In general, solutions are not centrally controlled. There is no Delta Works yet or a dike around the city to protect residents against flooding. Therefore the people vulnerable to flooding, themselves, take the initiative to protect their homes, their belongings and merchandise by themselves.
During my first travels through the Mekong Delta in 2009, I learnt that we have to learn from Vietnamese people how to become resilient.
I strongly feel that problems on water can’t be solved without considering the indigenous solutions by locals — the farmers — who deal with the problems in their own innovative ways. They have been developing skills and know-how to deal with water challenges for generations.
Among all those interesting people I met, one person made a lasting impression on me. It was Mr Long, who lived in Chau Doc, along the Mekong river. Mr Long became a part of my morning routine, as we drank coffee and he told me stories of how Vietnamese adapt to water challenges.
That’s when I also got to know how important community participation is, in solving water problems. Mr Long introduced me to the local communities, who were helping each other to solve problems on water. Every month, for example, the families in his neighbourhood come together to solve disputes and collect money to raise the level of the streets as an adaptation measure to combat floods.
Mr. Long taught me how we can harness the shared knowledge of communities to solve complex problems related to water.
After meeting Mr. Long and his Vietnamese friends, I can say that the Mekong Delta holds a special place in my heart. They inspired me to write the book Living with the Mekong.

::::::::::

Tasks to complete
- 1) In the passage on the Mekong Delta, where did Mr Long live?
- 2) Return the part of the Mekong Delta passage between "I strongly feel" and "challenges for generations.", inclusive, word for word.
- 3) Resume the Mekong Delta passage, writing on from its final sentence.

::::::::::

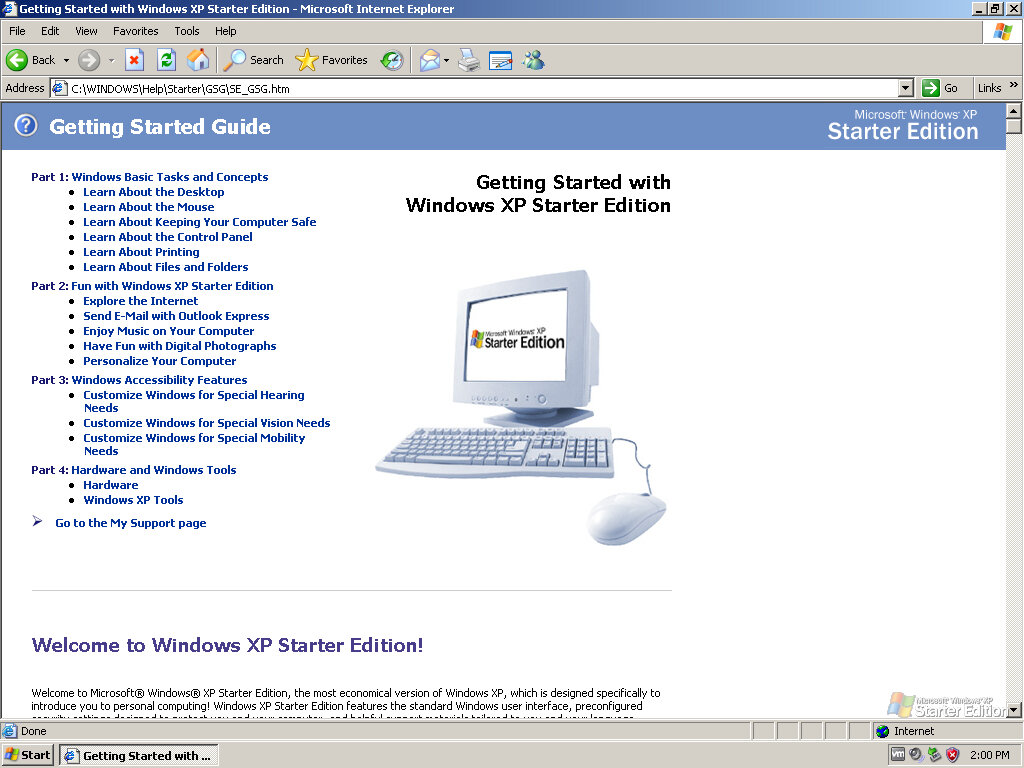Open the Learn About the Desktop link

coord(153,192)
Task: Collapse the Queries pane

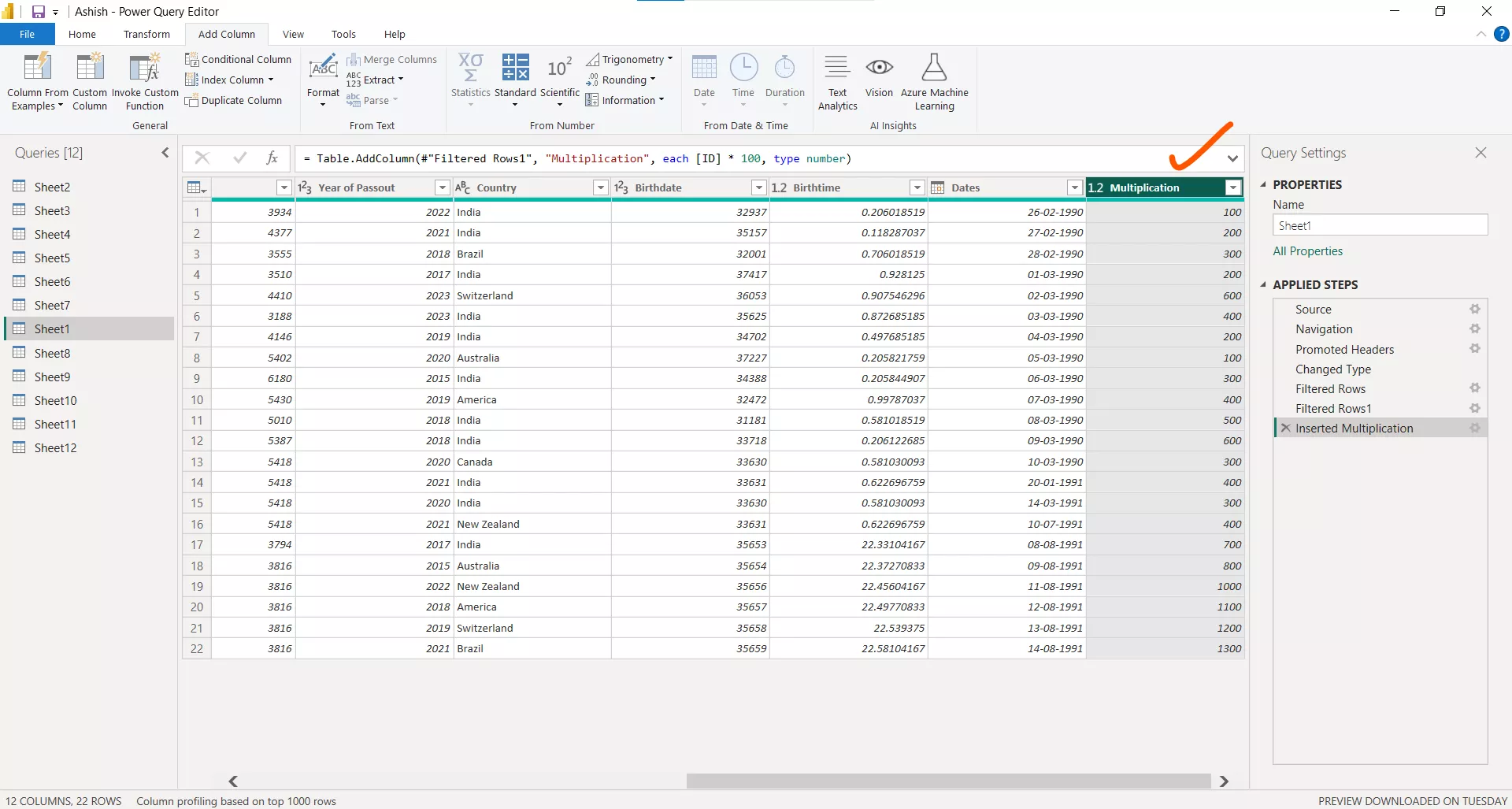Action: tap(165, 152)
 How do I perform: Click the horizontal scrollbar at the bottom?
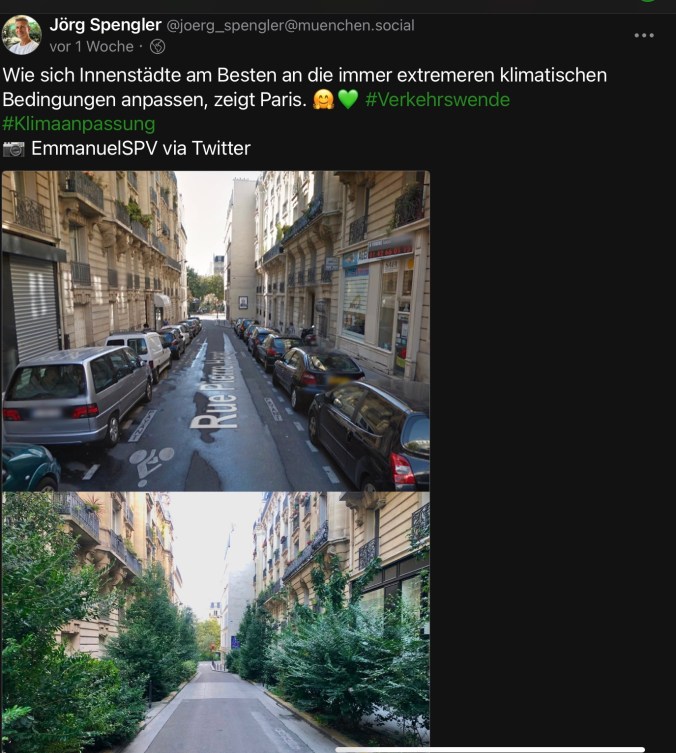(x=490, y=750)
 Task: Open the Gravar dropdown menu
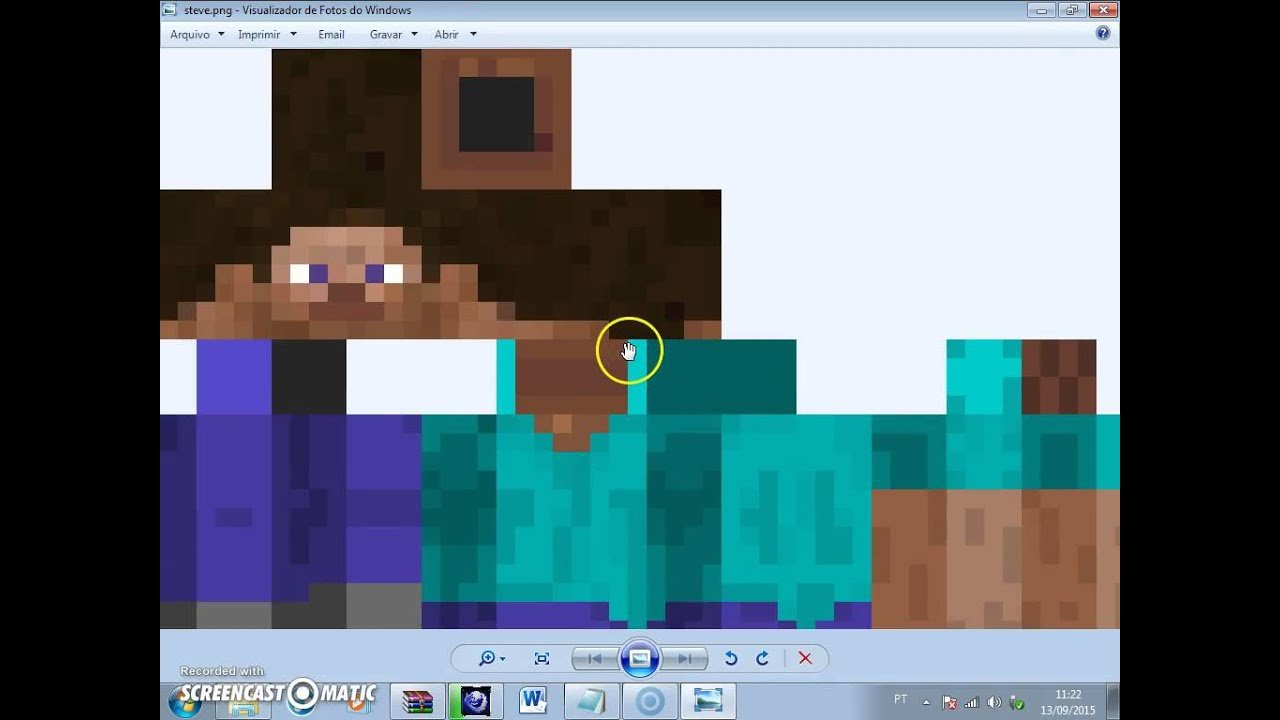click(x=392, y=34)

::::::::::

Task-by-task outputs
- 1) In Chau Doc, along the Mekong river.

- 2)
I strongly feel that problems on water can’t be solved without considering the indigenous solutions by locals — the farmers — who deal with the problems in their own innovative ways. They have been developing skills and know-how to deal with water challenges for generations.

- 3)
After completing this book in 2016, I started Nextblue, a storytelling platform about water and climate change. Here, we present the stories of exceptional resilience, hardships and courage of people living on the edge of climate change.
You may say that these stories bind local communities and give them a platform to be heard. The idea is to get their views and voices incorporated in the plans developed by professionals. Therefore, we have developed a three-step approach: Training local communities to produce water and climate stories; Co-produce articles and videos; And share their stories during live events and online campaigns for meaningful climate actions.
It won’t be an exaggeration to say that we are more an association of those communities affected by water, than a website collating stories.
So what do we achieve through our work?
We bring to the table a crucial missing link in devising strategies to combat climate change — the local context — to the policymakers.
These stories need to be heard to cope with climate change because the people affected by it are its primary stakeholders. These are stories from the heart: it reflects the emotions of people to adapt to water and climate challenges in the heart of the most vulnerable delta regions around the world.
At Nextblue, we believe the problems of climate change can be tackled only through an integrated approach. We use storytelling as an integrating tool to create a more resilient and inclusive future!
These stories let you think about what you can do to mitigate and adapt to climate change.
We’re all in the same storm, but we’re not on the same boat. If we want to fix climate change, we have to listen to the wisdom of local communities in the most vulnerable delta regions around the world.
Originally this article was published on February 13, 2022 at Dhaka Tribune.
Joep Janssen is a delta expert who became fascinated with storytelling after having lived in Vietnam for four years. His career in architecture and journalism has given him the creative tools to identify the underlying structure to successful narratives. As the founder of Nextblue, Joep amplifies stories that attract a wide audience in the water world. He can be reached at: firstname.lastname@example.org.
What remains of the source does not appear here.